= Ecdysteroid =

Group of steroid hormones

Chemical structures of ecdysteroids, ecdysone (top) and 20-hydroxyecdysone

Ecdysteroids are arthropod steroid hormones that are mainly responsible for molting (ecdysis), development and, to a lesser extent, reproduction; examples of ecdysteroids include ecdysone, 20-hydroxyecdysone (ecdysterone), turkesterone and 2-deoxyecdysone. These compounds are synthesized in arthropods from dietary cholesterol via the Halloween family of cytochrome P450 enzymes.

Compounds with ecdysteroid activity in arthropods are not only produced by these animals (zooecdysteroids).
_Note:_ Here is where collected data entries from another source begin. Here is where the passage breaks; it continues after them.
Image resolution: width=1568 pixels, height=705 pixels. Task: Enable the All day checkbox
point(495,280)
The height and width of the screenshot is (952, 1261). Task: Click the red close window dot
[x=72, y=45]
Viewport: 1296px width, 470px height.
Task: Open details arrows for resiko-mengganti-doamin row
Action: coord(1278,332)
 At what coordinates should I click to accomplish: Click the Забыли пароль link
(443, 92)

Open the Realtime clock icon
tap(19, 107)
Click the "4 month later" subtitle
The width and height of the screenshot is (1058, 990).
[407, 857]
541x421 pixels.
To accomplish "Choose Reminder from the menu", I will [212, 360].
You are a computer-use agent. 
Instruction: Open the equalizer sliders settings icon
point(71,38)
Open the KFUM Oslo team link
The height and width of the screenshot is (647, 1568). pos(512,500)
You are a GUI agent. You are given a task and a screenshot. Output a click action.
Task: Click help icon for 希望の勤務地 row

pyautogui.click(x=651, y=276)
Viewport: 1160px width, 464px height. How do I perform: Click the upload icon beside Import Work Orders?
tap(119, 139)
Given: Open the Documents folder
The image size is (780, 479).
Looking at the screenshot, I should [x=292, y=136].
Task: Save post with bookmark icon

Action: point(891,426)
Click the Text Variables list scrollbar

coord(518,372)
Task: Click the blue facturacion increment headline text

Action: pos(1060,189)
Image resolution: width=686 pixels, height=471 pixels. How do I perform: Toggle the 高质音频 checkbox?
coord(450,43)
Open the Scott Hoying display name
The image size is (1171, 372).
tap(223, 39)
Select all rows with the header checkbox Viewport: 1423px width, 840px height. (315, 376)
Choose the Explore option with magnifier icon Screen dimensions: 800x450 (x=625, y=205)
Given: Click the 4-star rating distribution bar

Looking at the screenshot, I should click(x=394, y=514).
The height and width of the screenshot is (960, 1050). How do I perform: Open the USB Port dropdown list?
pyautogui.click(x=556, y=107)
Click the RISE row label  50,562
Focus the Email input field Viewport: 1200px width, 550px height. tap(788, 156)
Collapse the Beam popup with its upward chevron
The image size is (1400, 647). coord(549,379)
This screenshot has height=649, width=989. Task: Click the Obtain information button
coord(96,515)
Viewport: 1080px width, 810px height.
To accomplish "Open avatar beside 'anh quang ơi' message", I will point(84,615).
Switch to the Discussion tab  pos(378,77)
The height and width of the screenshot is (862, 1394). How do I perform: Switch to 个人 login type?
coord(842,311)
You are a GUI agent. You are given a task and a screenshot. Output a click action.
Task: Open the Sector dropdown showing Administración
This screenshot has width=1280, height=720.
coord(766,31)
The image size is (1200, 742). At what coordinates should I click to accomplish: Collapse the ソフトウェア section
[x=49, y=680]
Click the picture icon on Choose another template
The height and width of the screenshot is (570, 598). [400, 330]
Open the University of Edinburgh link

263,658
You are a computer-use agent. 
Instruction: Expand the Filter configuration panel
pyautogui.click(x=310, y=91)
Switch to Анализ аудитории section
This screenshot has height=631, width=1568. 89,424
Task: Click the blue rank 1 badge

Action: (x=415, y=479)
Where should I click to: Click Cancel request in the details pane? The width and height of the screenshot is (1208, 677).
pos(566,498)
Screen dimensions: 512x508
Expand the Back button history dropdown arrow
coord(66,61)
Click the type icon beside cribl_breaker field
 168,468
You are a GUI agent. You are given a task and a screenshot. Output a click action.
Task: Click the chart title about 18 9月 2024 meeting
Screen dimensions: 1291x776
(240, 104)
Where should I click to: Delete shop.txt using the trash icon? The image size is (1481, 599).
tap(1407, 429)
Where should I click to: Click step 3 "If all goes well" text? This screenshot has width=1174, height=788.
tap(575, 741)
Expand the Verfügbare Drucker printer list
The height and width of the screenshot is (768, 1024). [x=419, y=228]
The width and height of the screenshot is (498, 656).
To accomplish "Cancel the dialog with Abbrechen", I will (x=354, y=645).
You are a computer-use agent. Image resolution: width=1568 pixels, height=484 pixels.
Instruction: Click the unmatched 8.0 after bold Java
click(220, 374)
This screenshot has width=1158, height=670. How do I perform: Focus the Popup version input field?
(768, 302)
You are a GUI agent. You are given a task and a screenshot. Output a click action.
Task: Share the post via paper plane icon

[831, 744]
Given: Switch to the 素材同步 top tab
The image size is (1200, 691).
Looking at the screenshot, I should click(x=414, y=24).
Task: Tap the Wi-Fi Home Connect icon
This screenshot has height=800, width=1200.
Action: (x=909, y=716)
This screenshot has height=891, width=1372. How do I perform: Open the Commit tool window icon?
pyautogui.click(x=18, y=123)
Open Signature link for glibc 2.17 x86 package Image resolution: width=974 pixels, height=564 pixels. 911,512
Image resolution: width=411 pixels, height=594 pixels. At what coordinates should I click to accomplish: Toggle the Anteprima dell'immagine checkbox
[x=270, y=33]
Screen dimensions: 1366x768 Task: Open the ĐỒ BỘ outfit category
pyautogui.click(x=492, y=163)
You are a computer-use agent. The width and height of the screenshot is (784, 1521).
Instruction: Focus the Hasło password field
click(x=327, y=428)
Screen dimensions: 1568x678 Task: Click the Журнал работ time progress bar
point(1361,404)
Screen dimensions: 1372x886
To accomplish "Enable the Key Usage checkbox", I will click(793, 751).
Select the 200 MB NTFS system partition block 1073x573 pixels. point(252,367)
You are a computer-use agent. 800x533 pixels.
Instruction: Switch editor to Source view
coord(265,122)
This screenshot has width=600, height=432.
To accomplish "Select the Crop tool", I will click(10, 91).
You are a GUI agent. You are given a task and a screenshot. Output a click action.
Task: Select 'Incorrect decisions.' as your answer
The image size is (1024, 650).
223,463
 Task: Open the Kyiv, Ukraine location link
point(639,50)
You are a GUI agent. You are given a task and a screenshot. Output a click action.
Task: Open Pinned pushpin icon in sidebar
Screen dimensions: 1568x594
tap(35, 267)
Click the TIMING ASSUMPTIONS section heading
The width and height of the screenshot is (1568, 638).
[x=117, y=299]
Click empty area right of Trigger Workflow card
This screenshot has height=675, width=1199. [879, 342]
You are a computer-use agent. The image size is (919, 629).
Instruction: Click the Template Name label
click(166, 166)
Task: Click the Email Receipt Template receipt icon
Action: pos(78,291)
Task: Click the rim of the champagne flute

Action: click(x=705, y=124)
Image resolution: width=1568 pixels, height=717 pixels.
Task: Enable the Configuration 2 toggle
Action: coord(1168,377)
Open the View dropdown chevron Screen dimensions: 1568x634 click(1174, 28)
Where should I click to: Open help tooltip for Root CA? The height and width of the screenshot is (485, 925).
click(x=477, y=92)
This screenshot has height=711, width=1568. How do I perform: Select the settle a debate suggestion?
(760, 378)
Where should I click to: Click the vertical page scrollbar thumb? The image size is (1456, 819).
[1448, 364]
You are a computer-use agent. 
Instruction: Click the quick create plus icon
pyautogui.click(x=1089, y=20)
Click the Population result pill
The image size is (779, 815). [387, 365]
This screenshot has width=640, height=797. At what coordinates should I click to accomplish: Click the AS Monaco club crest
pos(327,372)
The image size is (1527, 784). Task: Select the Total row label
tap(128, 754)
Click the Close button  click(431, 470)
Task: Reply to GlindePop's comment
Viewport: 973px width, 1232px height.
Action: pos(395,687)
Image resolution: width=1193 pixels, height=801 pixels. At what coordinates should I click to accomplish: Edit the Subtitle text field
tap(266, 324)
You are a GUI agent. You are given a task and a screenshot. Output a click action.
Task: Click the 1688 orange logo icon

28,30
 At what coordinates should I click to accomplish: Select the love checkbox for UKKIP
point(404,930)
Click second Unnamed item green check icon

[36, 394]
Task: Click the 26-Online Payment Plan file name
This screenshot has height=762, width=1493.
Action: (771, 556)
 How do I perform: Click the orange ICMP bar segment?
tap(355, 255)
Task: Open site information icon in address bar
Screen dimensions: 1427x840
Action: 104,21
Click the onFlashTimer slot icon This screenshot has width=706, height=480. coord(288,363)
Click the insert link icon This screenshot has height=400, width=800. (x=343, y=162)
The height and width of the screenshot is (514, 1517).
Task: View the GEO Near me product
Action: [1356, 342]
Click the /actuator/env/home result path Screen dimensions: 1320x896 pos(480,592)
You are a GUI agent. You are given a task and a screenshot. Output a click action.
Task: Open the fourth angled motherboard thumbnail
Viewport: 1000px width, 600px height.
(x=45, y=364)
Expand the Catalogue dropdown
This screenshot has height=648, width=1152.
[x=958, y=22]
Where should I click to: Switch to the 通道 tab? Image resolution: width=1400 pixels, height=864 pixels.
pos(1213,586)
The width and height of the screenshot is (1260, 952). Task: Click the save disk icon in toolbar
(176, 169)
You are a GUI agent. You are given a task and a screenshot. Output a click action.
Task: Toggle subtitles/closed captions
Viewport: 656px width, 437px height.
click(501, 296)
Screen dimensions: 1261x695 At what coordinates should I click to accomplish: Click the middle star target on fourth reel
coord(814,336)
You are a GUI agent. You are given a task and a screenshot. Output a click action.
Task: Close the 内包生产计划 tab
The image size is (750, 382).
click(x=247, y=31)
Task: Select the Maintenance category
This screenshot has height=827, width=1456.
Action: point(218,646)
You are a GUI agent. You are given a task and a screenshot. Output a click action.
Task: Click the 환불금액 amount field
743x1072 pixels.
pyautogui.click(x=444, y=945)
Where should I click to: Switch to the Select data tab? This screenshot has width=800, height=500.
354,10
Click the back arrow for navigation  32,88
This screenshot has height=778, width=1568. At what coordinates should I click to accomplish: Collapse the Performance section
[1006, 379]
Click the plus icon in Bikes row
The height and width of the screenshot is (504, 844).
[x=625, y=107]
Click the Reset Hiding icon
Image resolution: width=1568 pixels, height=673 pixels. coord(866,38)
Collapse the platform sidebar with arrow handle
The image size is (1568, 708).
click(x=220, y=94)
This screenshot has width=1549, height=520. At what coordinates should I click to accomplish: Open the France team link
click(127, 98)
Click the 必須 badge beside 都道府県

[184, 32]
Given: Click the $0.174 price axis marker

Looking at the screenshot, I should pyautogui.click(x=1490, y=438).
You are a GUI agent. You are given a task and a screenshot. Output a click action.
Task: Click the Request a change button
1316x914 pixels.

Phytoecdysteroids appear in many plants, mostly as protection agents (toxins or antifeedants) against herbivorous insects. Fungi produce a handful of mycoecdysteroids. In addition, synthetic ecdysteroid pesticides such as methoxyfenozide have been produced.

==Supposed dietary supplements==

Extracts of A. turkestanica, including ecdysteroid, are marketed on the Internet with the presumption they are useful as bodybuilding supplements. A. turkestanica contains ecdysteroid derivatives, such as turkesterone, although these compounds have no proven anabolic effects on muscle in mammals, and no approval as a drug in any country.